Remark 1. If we change condition (2) to $$|A_i\cap A_j|\leq a$$ for every $$i\neq j$$, then the problem is related to Corradi's lemma (in the language of hypergraph) https://de.wikipedia.org/wiki/Lemma_von_Corr%C3%A1di

Remark 2. I can prove $$\min |A_1\cup A_2\cup \cdots \cup A_n|=\Omega(n^{\frac{3}{2}})$$ for any constant $$a$$ using some double counting arguments. (Hint: Let $$A=A_1\cup A_2\cup \cdots \cup A_n$$, and for any $$x\in A$$, let $$d(x)=|\{A_i\colon\, x\in A_i, i\in [n]\}|$$. Then $$\sum_{x\in A}d^3(x)=\sum_{(i,j,k)\in [n]^3}|A_i\cap A_j\cap A_k|$$.)

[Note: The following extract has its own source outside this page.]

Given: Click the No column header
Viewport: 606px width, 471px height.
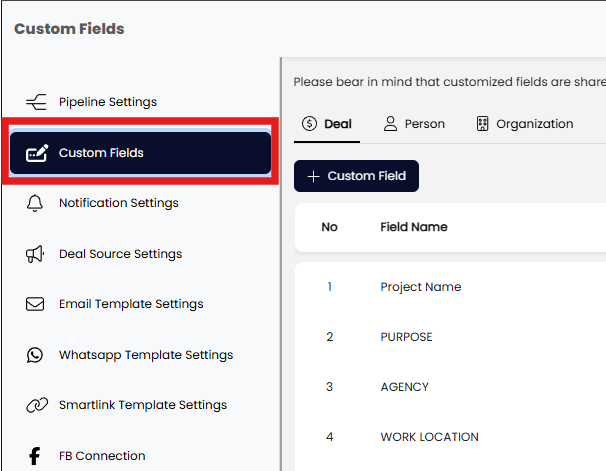Looking at the screenshot, I should [329, 227].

• It's enough to consider $\ \forall_i\,|A_i|=\left\lceil\frac n3\right\rceil$. Apr 20, 2021 at 8:48
• A small observation is that if $a=0$, then every element is in at most two sets and thus $|A_1\cup \dots \cup A_n|\geq \frac{1}{2}\sum_{i=1}^n|A_i|$. So in this case $\min |A_1\cup \dots \cup A_n|=\Omega(n^2)$ even if the sets have much fewer than $n/3$ elements. Apr 20, 2021 at 14:36
• Perhaps a bit more generally, if the average degree (i.e. average number of sets each element is contained in) of the hypergraph is constant, then $\min |A_1\cup \dots \cup A_n|=\Omega(\sum_{i=1}^n|A_i|)$. Apr 20, 2021 at 14:44
• Can you elaborate on "Remark 2"? Is this just for $a=1$ or is it really for any constant $a$? Apr 21, 2021 at 2:00
• @XiheLi Please do not delete your questions after someone answered them. -- Deleting someone else's work can be perceived as rude. Apr 21, 2021 at 19:17

Let $$m$$ be chosen later, and let $$A_1, A_2, \dots, A_n$$ be independently chosen random subsets of $$\{1,2,\dots m\}$$, each having size $$n$$.

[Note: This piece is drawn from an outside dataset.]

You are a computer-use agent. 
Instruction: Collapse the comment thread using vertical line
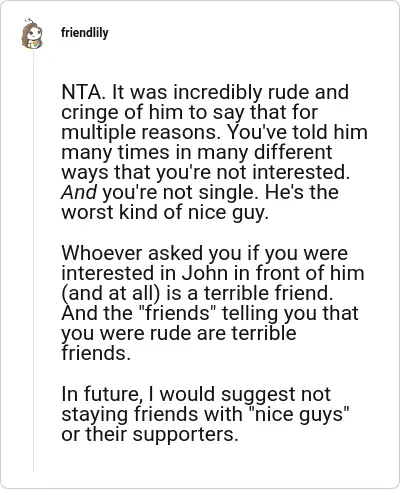pos(33,261)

For a fixed $$a+1$$-tuple $$(x_1, x_2, \dots, x_{a+1})$$ of distinct elements from $$\{1,\dots,m\}$$, and a fixed triple $$(i,j,k)$$, the probability that $$\{x_1, \dots, x_a\} \subseteq A_i \cap A_j \cap A_k$$ is at most $$\left(\frac{n}{m}\right)^{3a+3}$$. Taking the union bound over all $$x_1, x_2, \dots, x_{a+1}$$ and all $$(i,j,k)$$, the probability that there is some collection of $$a+1$$ elements in the intersection of some $$3$$ sets is at most $$m^{a+1} n^3 \left(\frac{n}{m}\right)^{3a+3} = n^{6+3a} m^{-2a-2}$$ In particular, if $$m=n^{\alpha}$$ and $$\alpha>\frac{6+3a}{2a+2} = \frac{3}{2}\left(1+\frac{1}{a+1}\right)$$, there is a positive probability that none of the intersections is larger than $$a$$, so a collection of subsets of $$[m]$$ must exist with no large intersections.

This gives an $$o(n^2)$$ bound for $$a \geq 3$$.

• Does this contradict the other answer?? Apr 22, 2021 at 3:02
• I'm sorry everyone, but the numbers in my previous answer made no sense at all. Please see the fix. Apr 22, 2021 at 7:44

It can be $$O(n^{\frac32})$$ for $$a\ge 1$$ if the sets $$A_i$$ correspond to the $$p^2$$ points of a smooth surface in an appropriate surface in a 3-dimensional space over $$\mathbb F_p$$ and your points are the $$p^3$$ general position planes, with $$p^2$$ planes through each point. There are no 3 collinear points if the surface is chosen appropriately, so for any 3 points we only have the unique plane through them, this gives $$a=1$$. The main idea can be found in Remark 4 here: Rudnev - On the number of incidences between points and planes in three dimensions, while the modification for this question has been made by Emil in the comment to this answer.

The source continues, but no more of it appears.